Das Rad gilt als Archetyp primitiver Technologie auf Höhlen-Niveau. Aber in der Tat ist es so genial, dass es bis 3500 v.Chr. dauerte, dass jemand es erfand. Zu dieser Zeit – es war die Bronzezeit – gossen Menschen bereits Metalllegierungen, bauten Kanäle und Segelboote und entwarfen sogar komplexe Musikinstrumente wie Harfen.
Das Schwierige am Rad ist nicht, dass ein Zylinder an seinem Rand rollt. Es ist die Frage, wie man eine stabile, stationäre Plattform mit diesem Zylinder verbindet.
Der Schlüssel war das Rad-und-Achse-Konzept.
Um eine feststehende Achse mit drehenden Rädern zu bauen müssten die Enden der Achse nahezu perfekt glatt und rund sein, ebenso wie die Löcher in der Mitte der Räder; andernfalls würde zwischen diesen Komponenten zu viel Reibung auftreten, als dass sich die Räder drehen könnten. Außerdem mussten die Achsen gut in die Räderlöcher passen, aber nicht zu eng – sie mussten sich frei drehen können.
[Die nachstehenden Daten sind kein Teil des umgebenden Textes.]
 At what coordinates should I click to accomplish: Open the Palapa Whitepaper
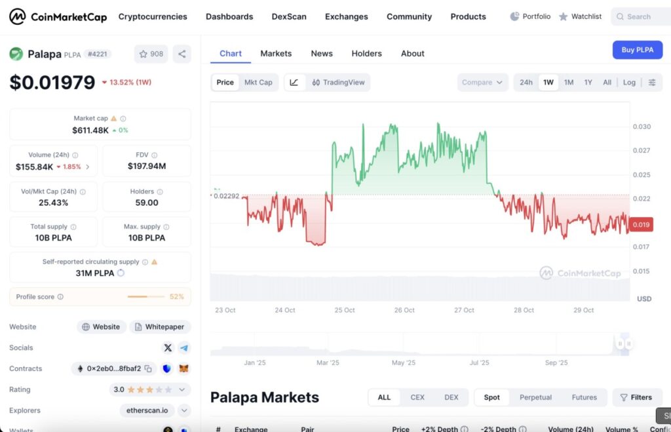160,326
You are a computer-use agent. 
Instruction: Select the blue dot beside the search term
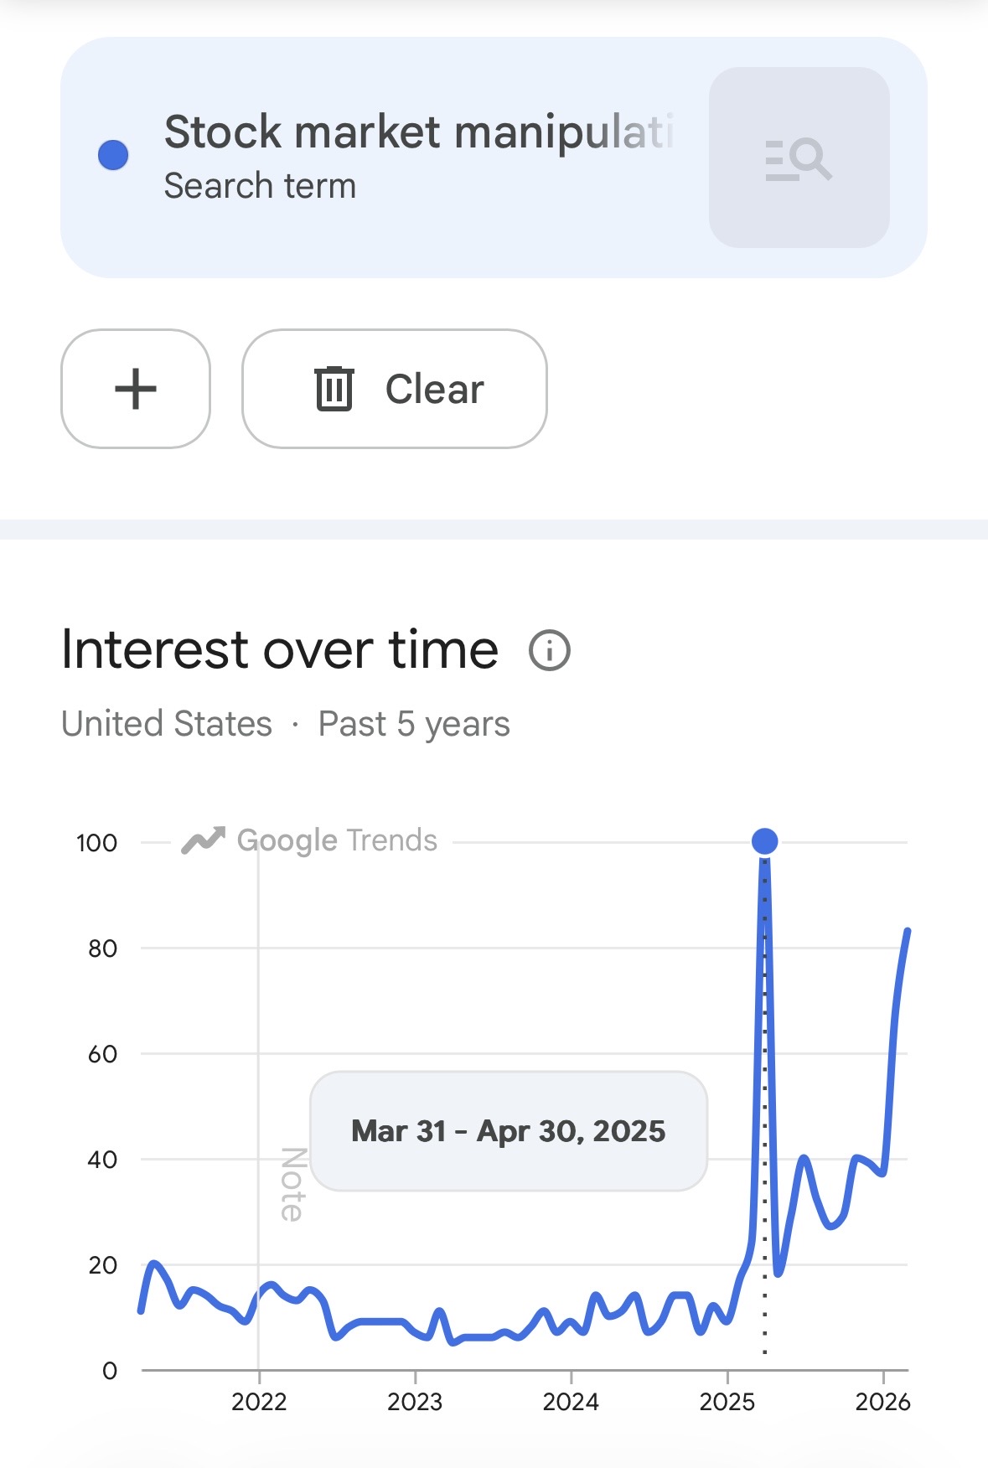click(x=113, y=155)
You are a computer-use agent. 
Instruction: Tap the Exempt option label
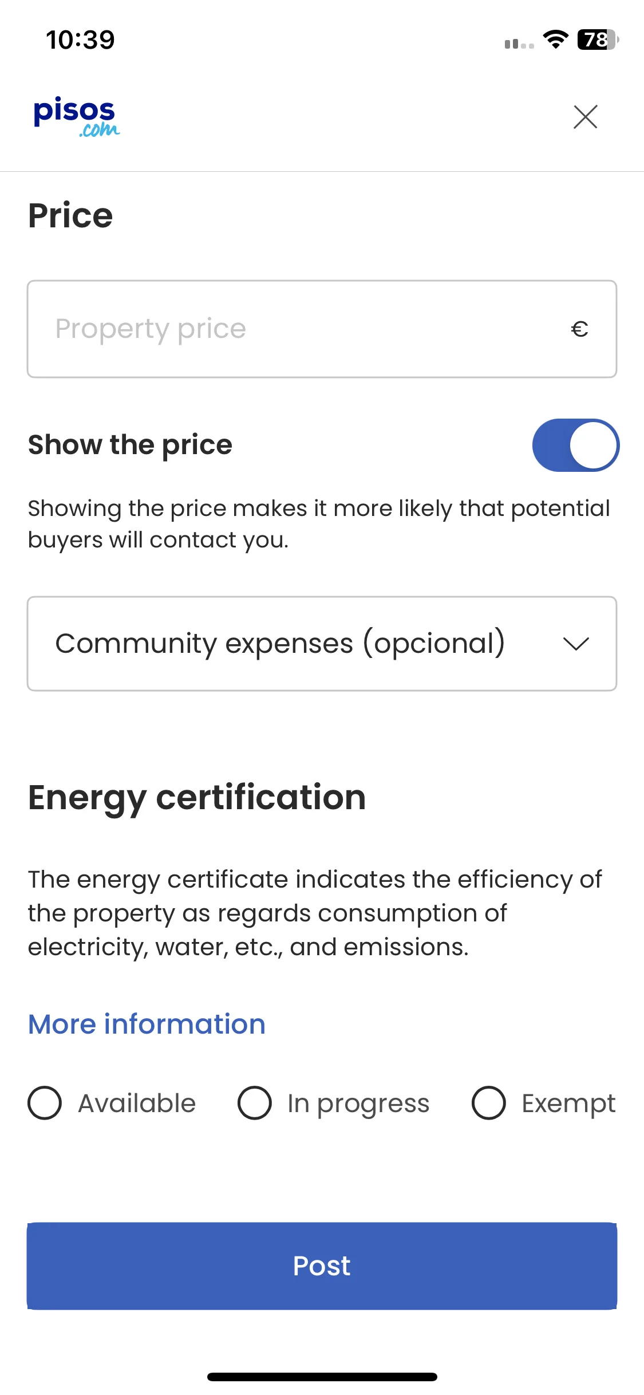click(568, 1104)
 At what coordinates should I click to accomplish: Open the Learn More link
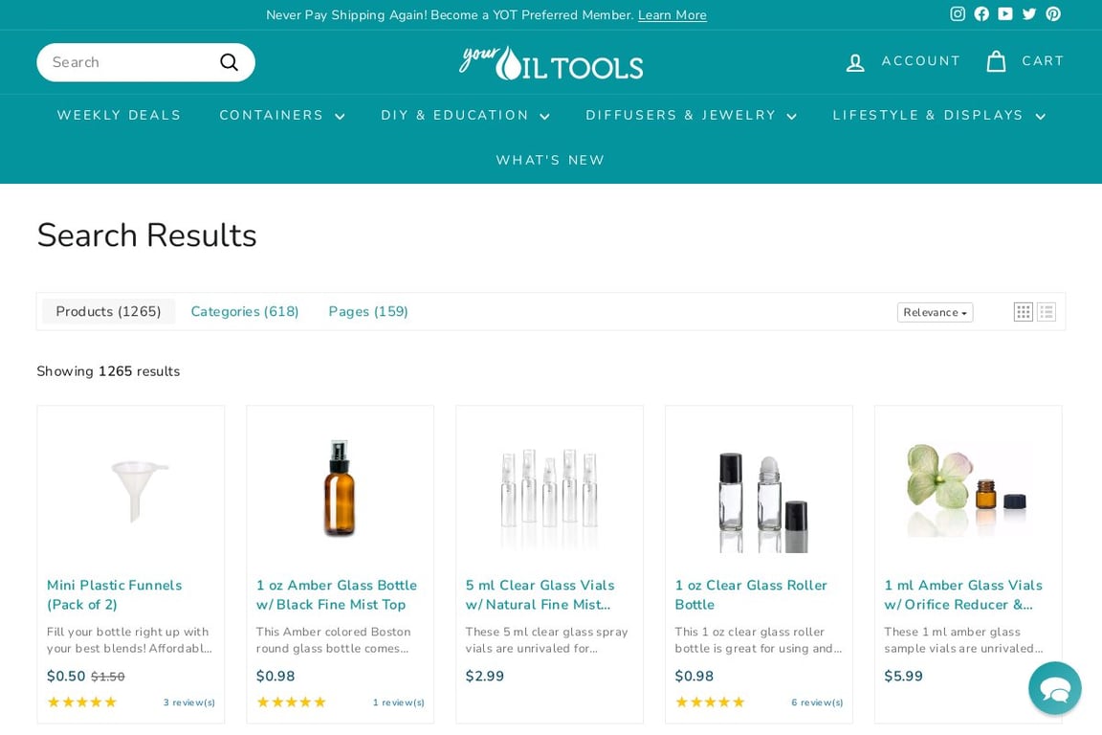pos(672,14)
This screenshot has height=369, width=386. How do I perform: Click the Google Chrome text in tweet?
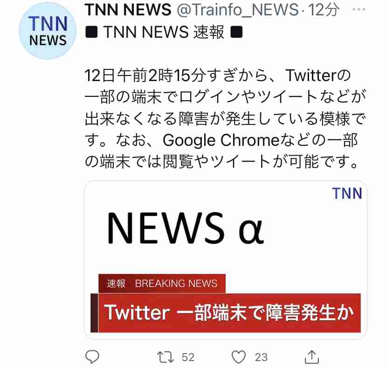tap(221, 140)
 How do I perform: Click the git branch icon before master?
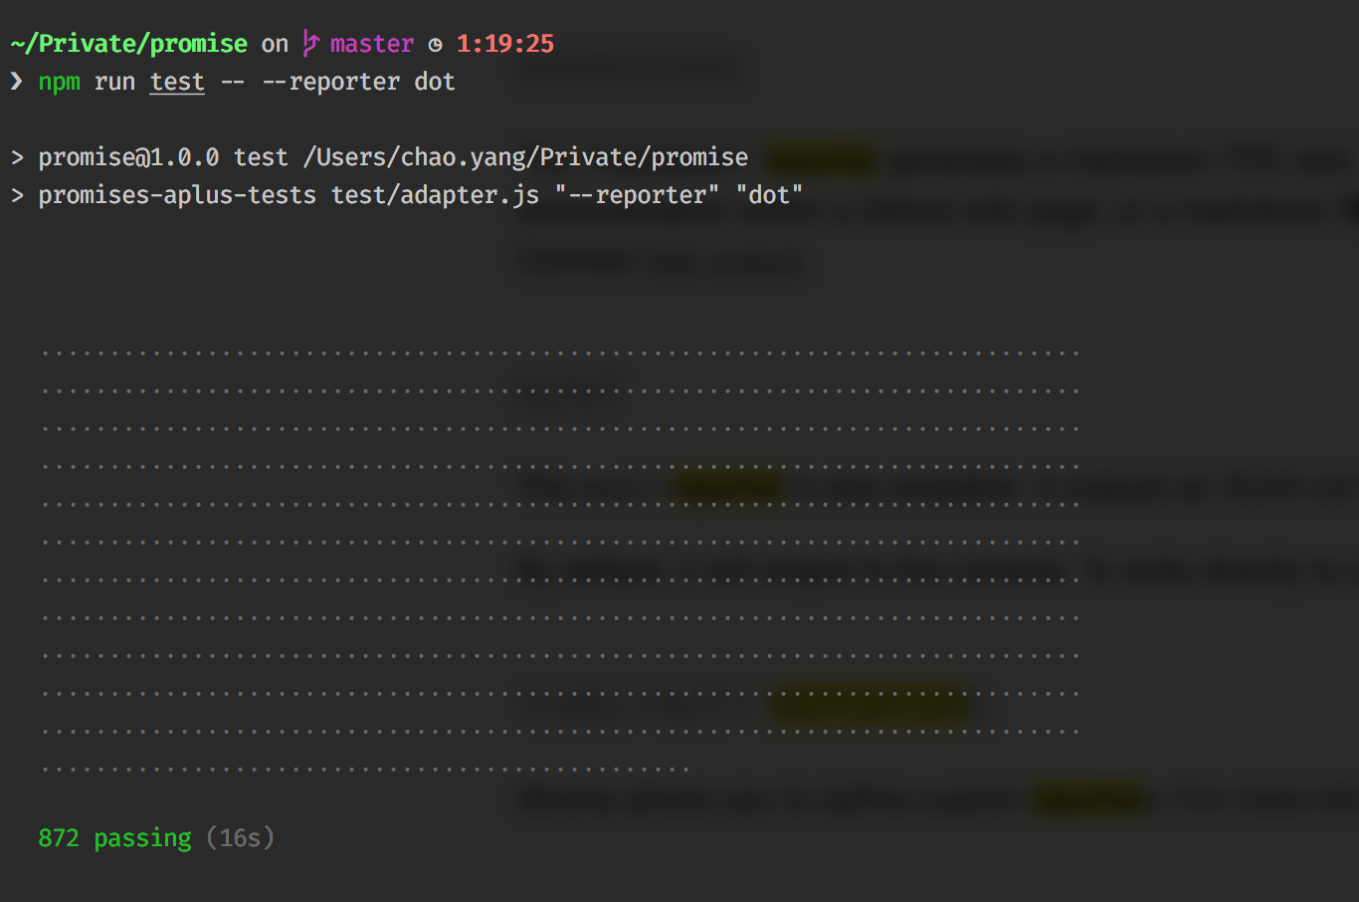pyautogui.click(x=310, y=43)
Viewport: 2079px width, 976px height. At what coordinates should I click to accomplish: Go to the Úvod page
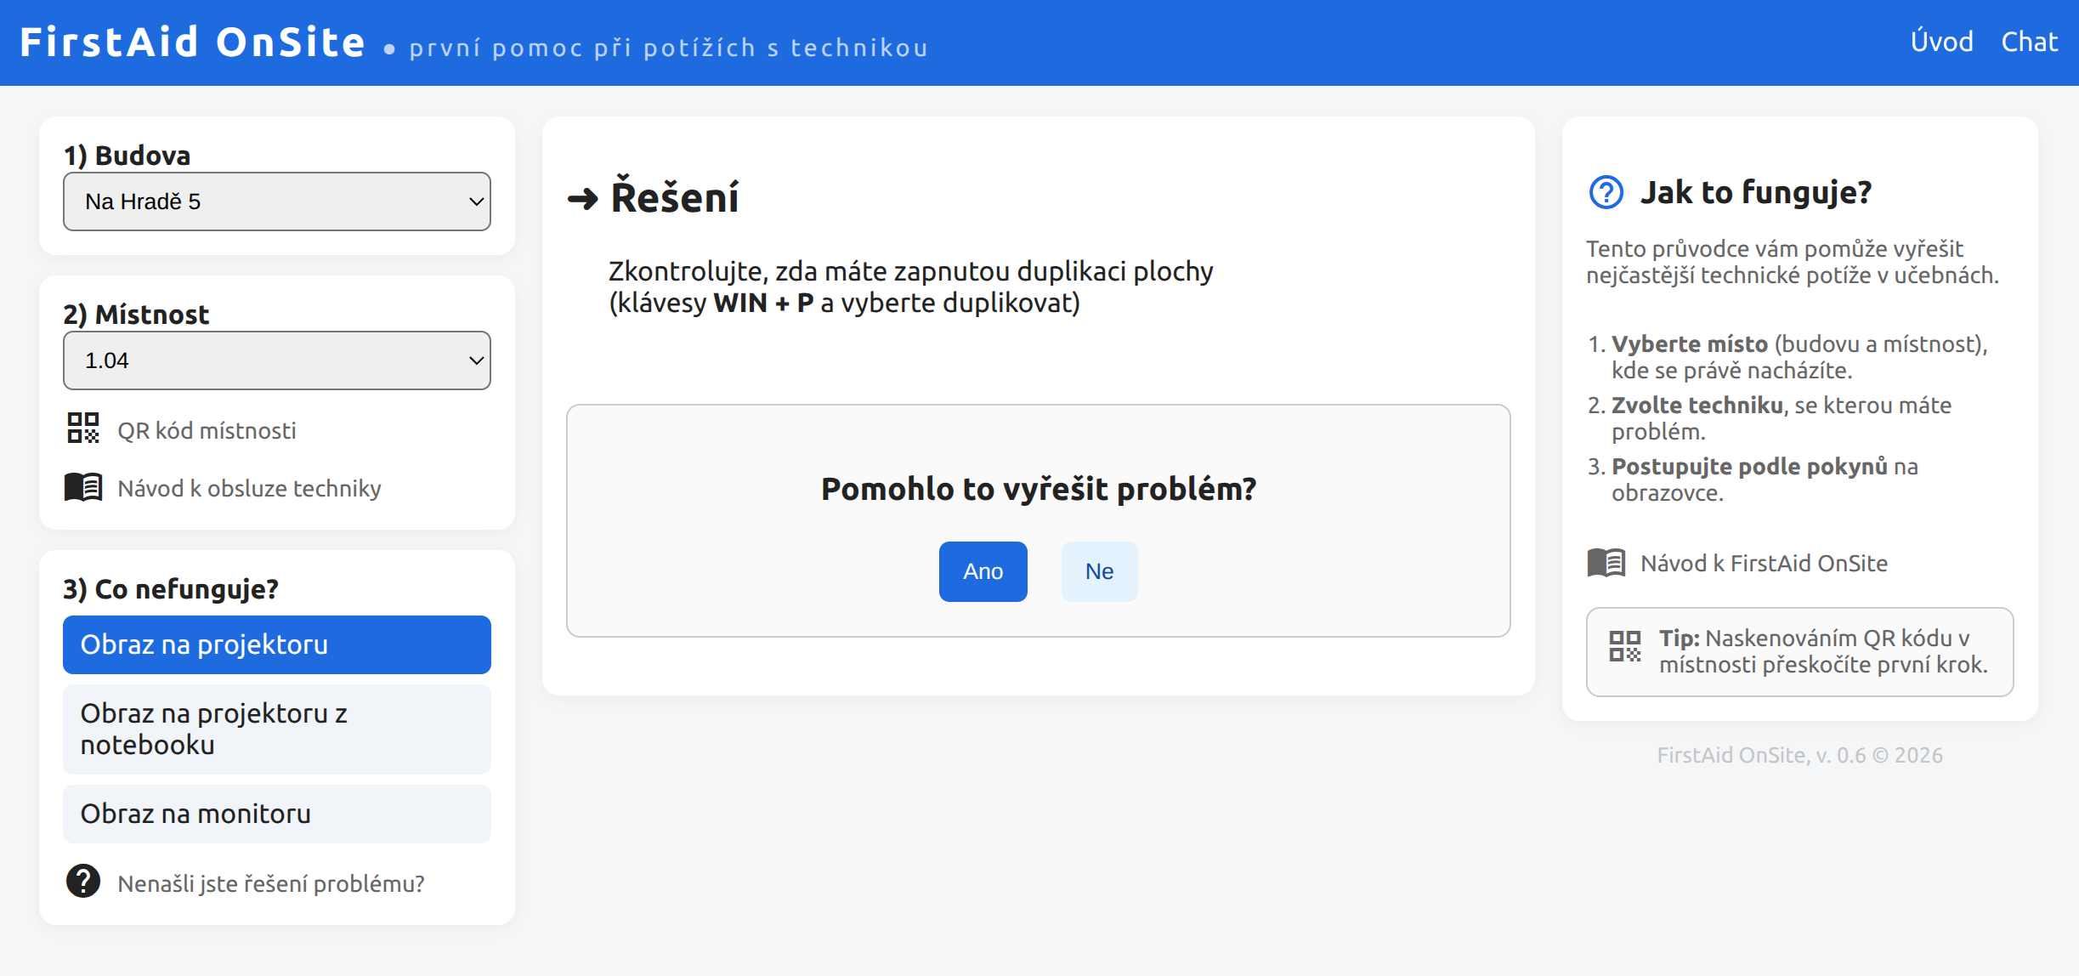[1941, 42]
Der Erfolg der gesamten Struktur war abhängig von der Größe der Achse. Eine dicke Achse würde zu viel Reibung erzeugen, während eine schmale Achse die Reibung verringern würde, aber auch zu schwach wäre, um eine Last zu tragen. Die Menschen lösten dieses Problem, indem sie die frühesten Waggons sehr schmal bauten, die es ermöglichten, eine Achse zu haben, die nicht sehr dick war.
Die Empfindlichkeit des Rad-und-Achse-Systems für all diese Faktoren hat dazu geführt, dass es nicht in Phasen entwickelt werden könne. Es war eine Alles-oder-Nichts-Struktur.
Man musste Zugang zu breiten Holzplatten aus dicken Baumstämmen haben, um große, runde Räder zu schnitzen. Die Erfinder benötigten auch Metallwerkzeuge, um fein angepasste Löcher und Achsen zu meißeln. Es war die Zimmerei, die die Erfindung wahrscheinlich bis etwa 3500 v. Chr. Verzögerte, weil erst nach 4000 v. Chr. Kupfermeißel im Nahen Osten verbreitet wurden.”
Die Erfindung des Rades war so schwierig , dass es wahrscheinlich nur einmal an einem Ort passiert ist. Von diesem Ort aus scheint es sich jedoch so schnell über Eurasien und den Nahen Osten ausgebreitet zu haben, dass Experten nicht mit Sicherheit sagen können, woher es stammt. Die ersten Bilder von Radkarren wurden in Polen und anderswo in den eurasischen Steppen ausgegraben, und diese Region überholt Mesopotamien (der heutige Irak) als das wahrscheinlichste Geburtsland des Rades. Laut Asko Parpola, einem Indologen an der Universität von Helsinki in Finnland, gibt es sprachliche Gründe zu glauben, dass das Rad von den Tripolye-Leuten der heutigen Ukraine stammt. Das heißt, die mit Rädern und Wagen assoziierten Wörter stammen aus der Sprache dieser Kultur.
Woher auch immer es stammt, die meisten Menschen nennen geradezu instinktiv das Rad als die wichtigste Erfindung der Menschheit. Wer schätzt Radfahrzeuge besser als Babys und Kleinkinder? Ihre fast universelle Faszination für die Art und Weise, wie winzige Fahrzeuge über den Boden gerollt werden können, und die Freude am Transport in lebensgroßen Exemplaren, unterstreicht die bemerkenswerte Genialität des Rades vielleicht deutlicher als jedes Geschichtsbuch.